Personal information
- Date of birth: 6 October 1986 (age 39)
- Place of birth: Créteil, France
- Height: 1.77 m (5 ft 10 in)
- Position: Midfielder

Youth career
- 2002–2004: Rennes
- 2004–2005: Guingamp

Senior career*
- Years: Team / Apps / (Gls)
- 2005–2010: Guingamp / 83 / (11)
- 2010–2013: Brest / 25 / (0)
- 2012: → Angers (loan) / 15 / (0)
- 2013–2014: Mons / 21 / (1)
- 2015–2017: Amiens / 60 / (4)
- 2017–2018: Maccabi Petah Tikva / 27 / (3)
- 2018–2019: Apollon Limassol / 8 / (0)

International career^{‡}
- 2011: Guinea / 2 / (0)

= Richard Soumah =

French-born Guinean footballer (born 1986)

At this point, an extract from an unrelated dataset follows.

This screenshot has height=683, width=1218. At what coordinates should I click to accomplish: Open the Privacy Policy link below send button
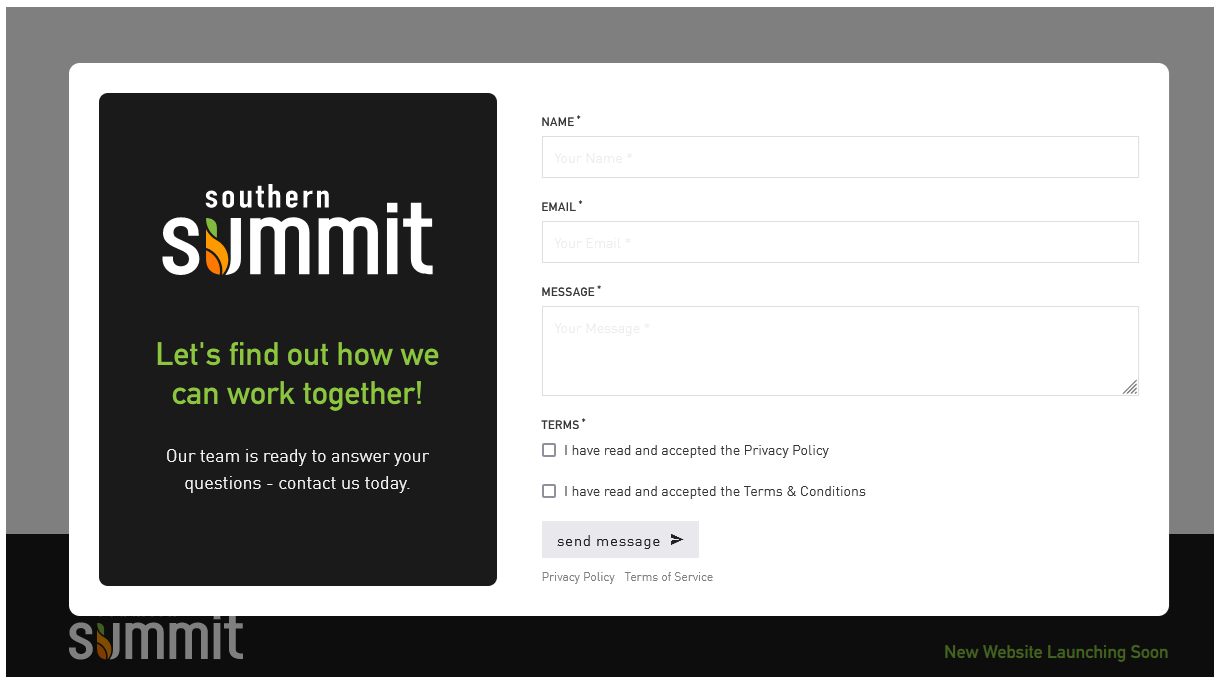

Richard Soumah (born 6 October 1986) is a professional footballer who plays as a midfielder. Born in France, he represented Guinea at International level.

==Career==
Born in Créteil, he started his career at Rennes, before moving to Guingamp in 2004. He made his professional debut in the 2005–06 season. During the 2011–12 season, he had a loan spell at Ligue 2 side Angers.

Whilst at Guingamp, then in Ligue 2, Soumah played in the 2009 Coupe de France Final in which they beat Rennes.

On 12 June 2017, he signed for Israeli Premier League club Maccabi Petah Tikva.